Philly hospitals gird for DNC protests, terror, heat
Philadelphia's hospitals say they're ready to handle whatever calamity the Democratic National Convention may throw at them next week.
Philadelphia's hospitals say they're ready to handle whatever calamity the Democratic National Convention may throw at them next week.
Mass casualty drills, last September's papal visit, and the fatal crash of Amtrak 188 have tested the city's health systems and proven their mettle, officials said.
"To put things in perspective, concerts and football games bring more people to the city than what the DNC will bring, said Wes Light, emergency preparedness manager for Temple University Hospital.
"The Fourth of July this year attracted a half million people," Light said. "That's tenfold what the DNC is expecting."
Local hospitals are prepared for challenges ranging from heat exhaustion, to an outbreak of food poisoning (which happened in Cleveland), to a terror attack, said Mark Ross, director of emergency preparedness for the Hospital and Healthsystem Association of Pennsylvania.
"We plan for the worst and hope for the best," said Ross, who is coordinating local hospital efforts. "We have contingency plans that I can't even say cover A-to-Z because we cover it through quadruple Z," Ross said.
Hospitals participated in an emergency exercise on June 30, he said, that simulated the aftermath of a terror attack similar to what happened in Paris, Brussels and Nice.
"That gave us an idea where potential breaking points were, and where we needed to improve," he said. "We're ready for the eventuality if something should occur."
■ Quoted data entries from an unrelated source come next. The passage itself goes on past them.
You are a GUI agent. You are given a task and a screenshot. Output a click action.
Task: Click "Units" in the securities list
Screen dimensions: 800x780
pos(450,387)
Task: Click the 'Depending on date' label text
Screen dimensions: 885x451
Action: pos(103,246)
In the unlikely event of an attack or a riot, the city's six Level 1 trauma centers can accomodate scores of injured patients.
"At a certain level, a mass casualty event would strain any system," said P.J. Brennan, Penn Medicine's chief medical officer. "But Philadelphia is particularly well equipped to handle it because large, well-equipped hospitals are positioned all around the city."
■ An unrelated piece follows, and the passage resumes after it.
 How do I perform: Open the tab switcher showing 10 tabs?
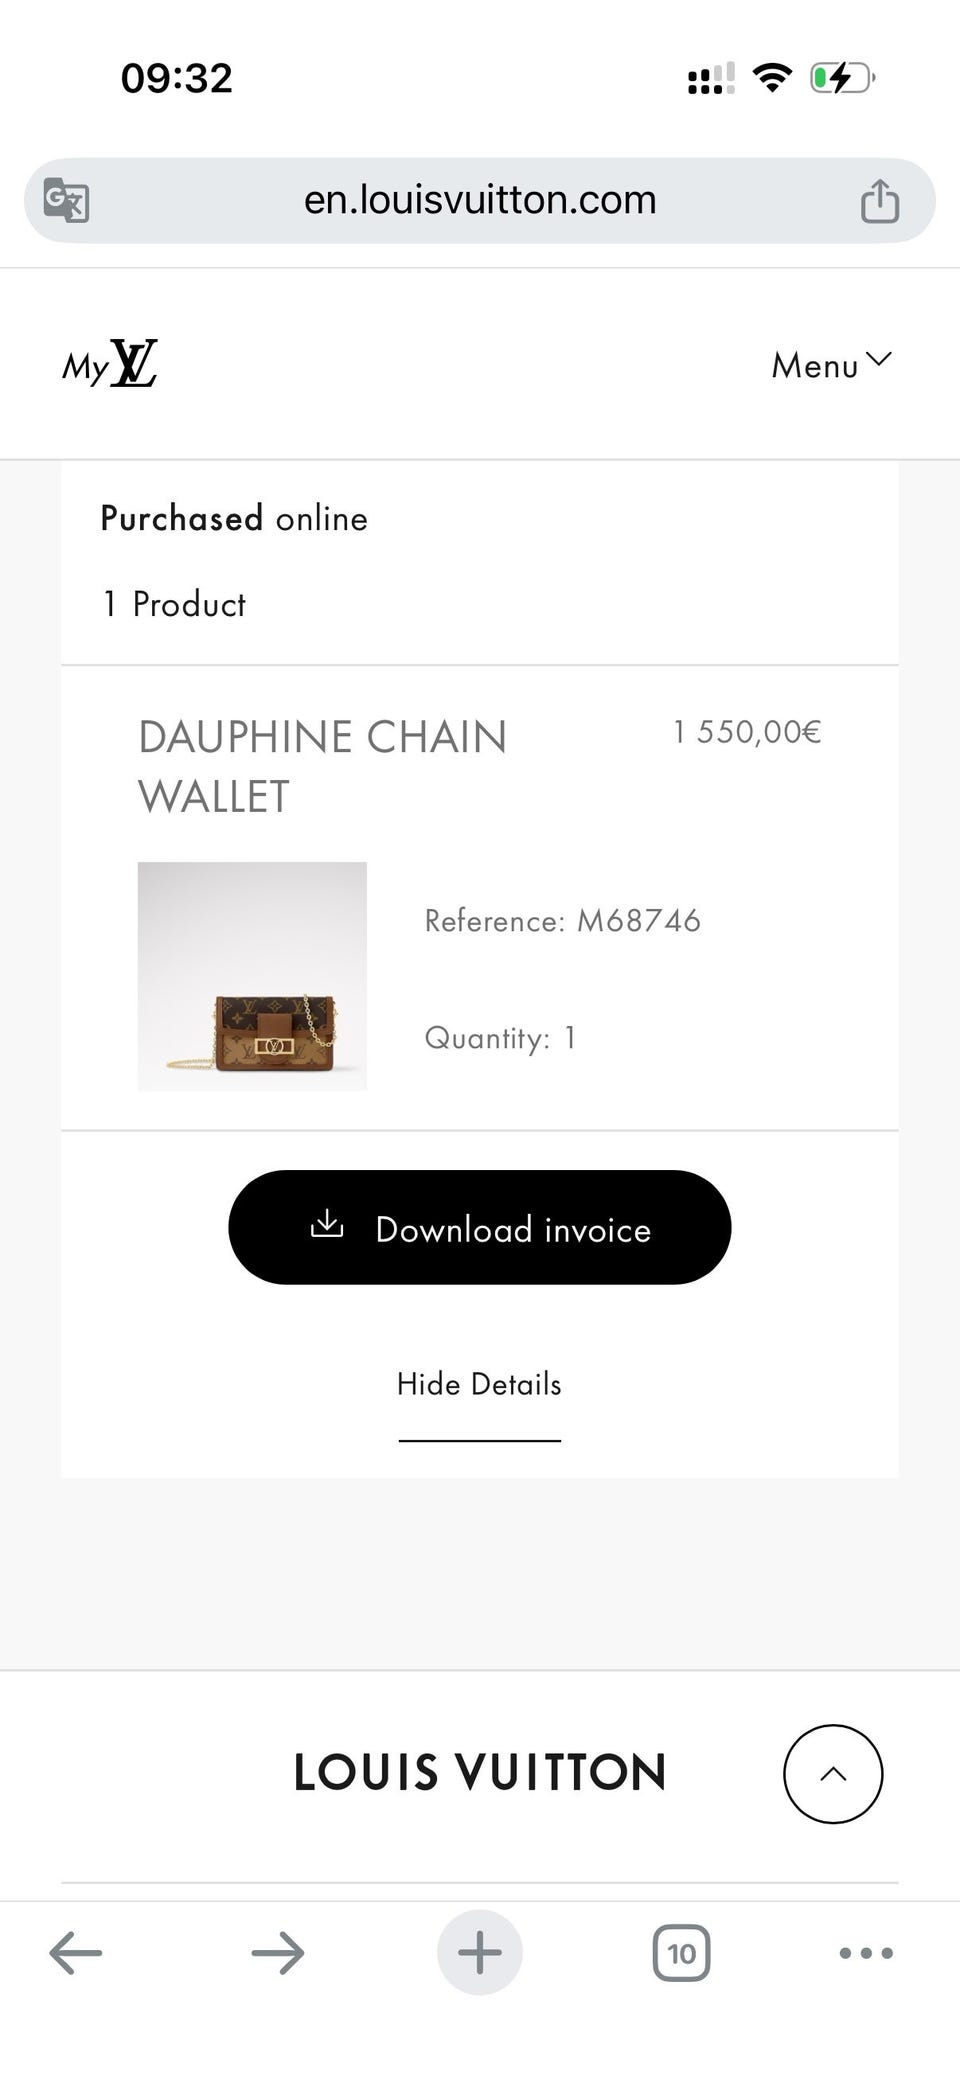tap(682, 1953)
Jefferson Health was designated as the official health-care provider by the DNC committee for its central location and because it will provide medical services for free at the four-day event. Jefferson will have physicians, medics and nurses on site at the Wells Fargo Center and the Philadelphia Convention Center, said Roger Band, an emergency room physician and professor at Thomas Jefferson University.
City health planners aren't only concerned with the well-being of dignitaries, delegates, and Democratic party staffers. Thousands of demonstrators are expected to gather outside the official events.
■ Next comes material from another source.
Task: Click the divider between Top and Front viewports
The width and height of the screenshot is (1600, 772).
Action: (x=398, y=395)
With another heat wave looming, heat-related illness poses a threat to protesters and law enforcement. Forecasters are expecting temperatures in the mid- to high-90s through much of the week.
The Office of Emergency Management has arranged for pallets of bottled water to be cached along protest routes, outfitted fire hydrants with sprinkler caps, and assigned medics to march with demonstrators along Broad Street, said spokeswoman Noelle Foizen.
Two misting and two first aid tents will be set up in the demonstration zones in South Philadelphia's FDR Park across from the Wells Fargo Center, said a city spokesman.
Police have said they will not use teargas or other clouds of chemical irritants for crowd control.
City EMS medics and firefighters, barred from taking vacations for the week, will be at full force, said Commissioner Adam Thiel.
"The nation's coming and the world's going to be looking," Thiel said. "It's all hands on deck. This is a big deal."
Hospitals, however, have placed no vacation restrictions on their medical staffers.
At Jefferson, Penn, and Temple, elective surgery will go on as planned and doctors will continue to see patients as usual. During the pope's visit, elective procedures were postponed here; during the RNC, Cleveland hospitals did the same.
"We have teams that can come together at a moment's notice to respond to any issue that presents itself," said Richard Webster, president of Thomas Jefferson University Hospitals.
"The Amtrak derailment was validating in demonstrating our existing day-to-day preparedness," he said.